• Required work
A picture-free, exact reproduction of the listing that follows is required.

• Extracted entries
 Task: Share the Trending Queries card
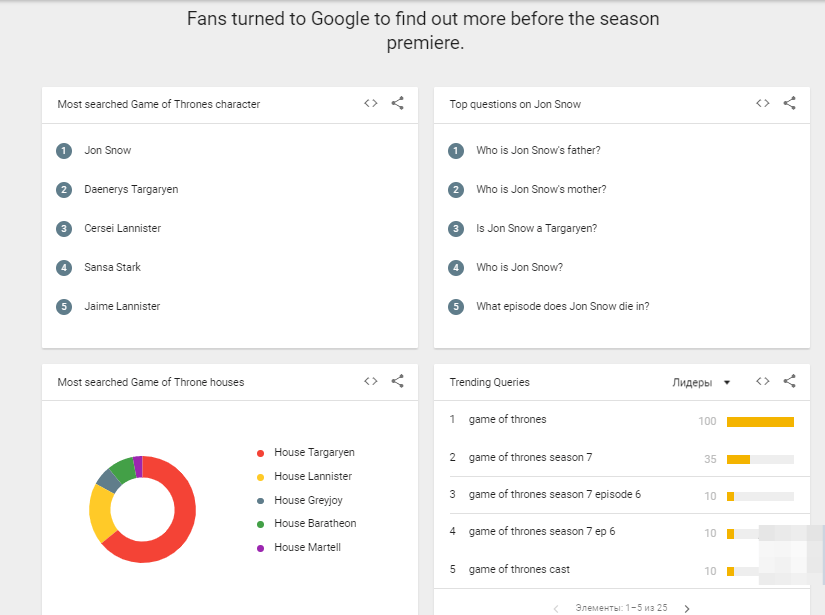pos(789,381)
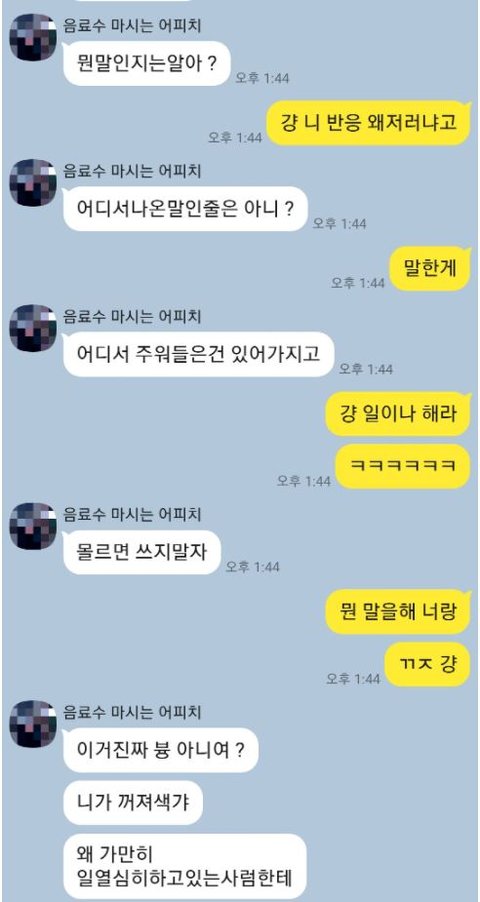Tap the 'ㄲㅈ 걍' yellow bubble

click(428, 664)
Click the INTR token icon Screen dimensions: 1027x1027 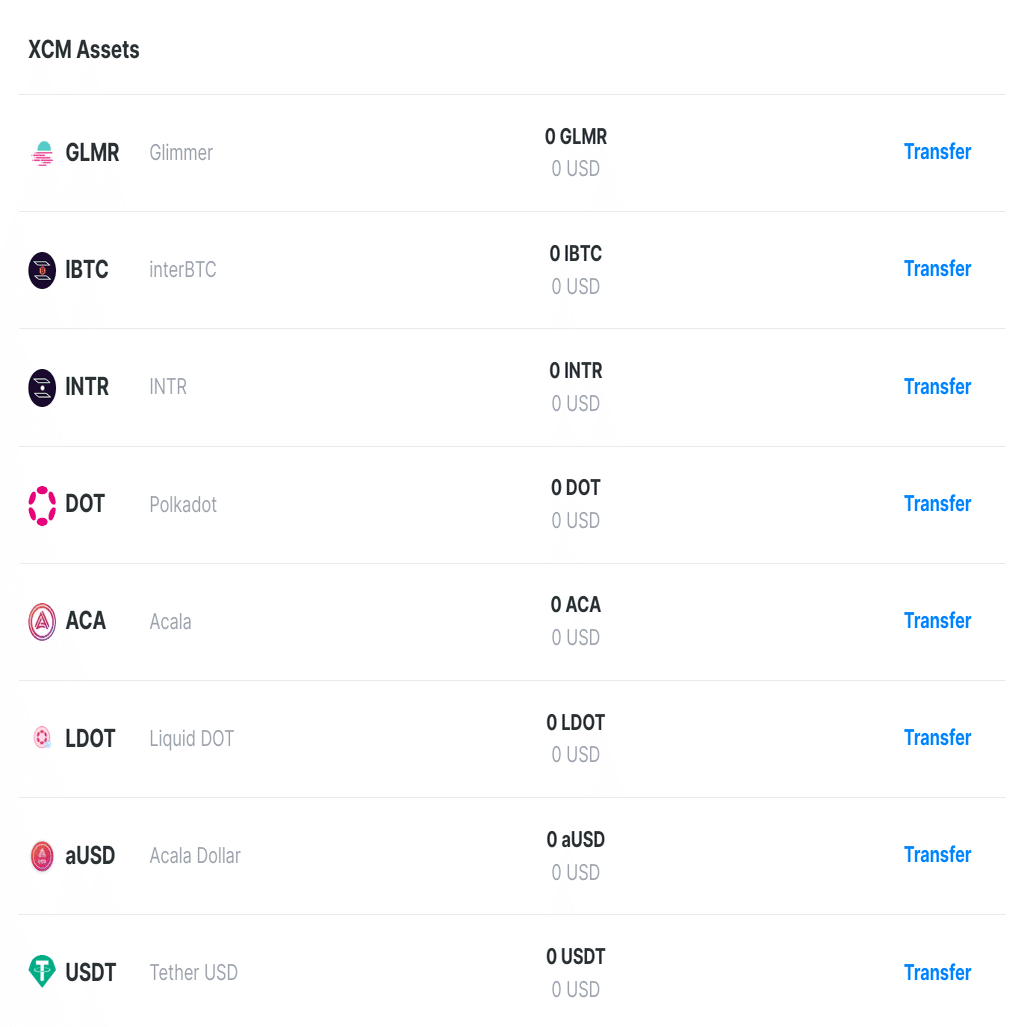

• Answer below
 Task: Share the Trending Queries card
pos(789,381)
Tap the 'ㄲㅈ 걍' yellow bubble

click(428, 664)
Click the INTR token icon Screen dimensions: 1027x1027 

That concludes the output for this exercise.